Dataset records Block Start

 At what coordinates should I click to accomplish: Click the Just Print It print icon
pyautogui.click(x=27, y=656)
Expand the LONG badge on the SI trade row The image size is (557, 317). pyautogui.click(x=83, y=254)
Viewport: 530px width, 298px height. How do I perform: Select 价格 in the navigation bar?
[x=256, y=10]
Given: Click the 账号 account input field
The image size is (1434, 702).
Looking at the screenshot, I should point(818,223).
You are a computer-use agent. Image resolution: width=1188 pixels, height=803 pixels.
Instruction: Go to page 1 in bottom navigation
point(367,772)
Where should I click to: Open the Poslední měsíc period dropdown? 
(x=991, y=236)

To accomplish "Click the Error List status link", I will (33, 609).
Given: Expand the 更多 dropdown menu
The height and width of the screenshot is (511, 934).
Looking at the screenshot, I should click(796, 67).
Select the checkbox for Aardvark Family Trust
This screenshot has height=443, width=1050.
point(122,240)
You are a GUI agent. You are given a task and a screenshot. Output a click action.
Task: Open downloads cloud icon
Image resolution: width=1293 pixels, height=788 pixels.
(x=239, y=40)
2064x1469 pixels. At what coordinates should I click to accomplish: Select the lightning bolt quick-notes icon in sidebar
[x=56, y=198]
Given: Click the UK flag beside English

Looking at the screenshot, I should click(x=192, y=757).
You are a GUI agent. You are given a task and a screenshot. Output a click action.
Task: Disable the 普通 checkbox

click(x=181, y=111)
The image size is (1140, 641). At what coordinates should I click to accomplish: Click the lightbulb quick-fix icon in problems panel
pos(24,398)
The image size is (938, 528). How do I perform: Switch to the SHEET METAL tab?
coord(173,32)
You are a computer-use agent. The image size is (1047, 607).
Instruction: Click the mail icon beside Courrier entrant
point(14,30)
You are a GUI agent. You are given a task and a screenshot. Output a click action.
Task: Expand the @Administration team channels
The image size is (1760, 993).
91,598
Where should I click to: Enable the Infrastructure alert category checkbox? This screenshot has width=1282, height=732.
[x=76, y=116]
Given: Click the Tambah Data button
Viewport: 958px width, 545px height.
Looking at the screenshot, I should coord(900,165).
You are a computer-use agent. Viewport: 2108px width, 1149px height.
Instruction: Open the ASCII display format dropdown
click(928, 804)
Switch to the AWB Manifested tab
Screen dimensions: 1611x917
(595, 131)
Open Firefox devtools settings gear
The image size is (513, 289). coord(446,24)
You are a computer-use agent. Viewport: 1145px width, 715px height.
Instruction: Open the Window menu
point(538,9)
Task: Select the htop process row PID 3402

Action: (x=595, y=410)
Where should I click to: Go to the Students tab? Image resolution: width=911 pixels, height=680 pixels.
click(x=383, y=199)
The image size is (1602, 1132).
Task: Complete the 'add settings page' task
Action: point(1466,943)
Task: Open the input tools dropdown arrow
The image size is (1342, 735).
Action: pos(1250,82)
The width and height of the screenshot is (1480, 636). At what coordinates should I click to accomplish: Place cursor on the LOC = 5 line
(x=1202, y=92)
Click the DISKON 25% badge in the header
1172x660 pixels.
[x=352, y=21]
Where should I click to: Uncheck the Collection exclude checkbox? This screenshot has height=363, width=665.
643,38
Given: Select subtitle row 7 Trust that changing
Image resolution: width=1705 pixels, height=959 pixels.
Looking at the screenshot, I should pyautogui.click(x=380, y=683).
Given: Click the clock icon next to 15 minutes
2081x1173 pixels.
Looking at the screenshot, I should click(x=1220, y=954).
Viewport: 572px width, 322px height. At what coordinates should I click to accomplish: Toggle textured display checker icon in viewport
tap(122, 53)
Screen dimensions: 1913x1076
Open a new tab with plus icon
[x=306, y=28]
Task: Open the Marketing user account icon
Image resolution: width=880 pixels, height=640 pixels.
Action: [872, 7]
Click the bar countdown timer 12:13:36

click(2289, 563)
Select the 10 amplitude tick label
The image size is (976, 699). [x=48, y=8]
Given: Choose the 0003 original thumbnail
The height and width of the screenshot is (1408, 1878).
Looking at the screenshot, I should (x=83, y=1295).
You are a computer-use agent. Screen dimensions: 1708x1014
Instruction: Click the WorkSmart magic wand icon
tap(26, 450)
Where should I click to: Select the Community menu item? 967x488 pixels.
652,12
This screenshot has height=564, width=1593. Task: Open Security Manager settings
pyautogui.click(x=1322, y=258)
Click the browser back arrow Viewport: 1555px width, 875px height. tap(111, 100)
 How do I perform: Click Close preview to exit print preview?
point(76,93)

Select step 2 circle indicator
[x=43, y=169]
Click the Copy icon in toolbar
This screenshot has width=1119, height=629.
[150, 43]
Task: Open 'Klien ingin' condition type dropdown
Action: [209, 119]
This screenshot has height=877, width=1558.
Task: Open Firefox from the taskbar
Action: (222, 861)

Dataset records Block End

Select all lines in the listing that include the word "Expand".

• **Solved exercise**:
Expand the LONG badge on the SI trade row The image size is (557, 317). pyautogui.click(x=83, y=254)
Given: Expand the 更多 dropdown menu
Task: Expand the @Administration team channels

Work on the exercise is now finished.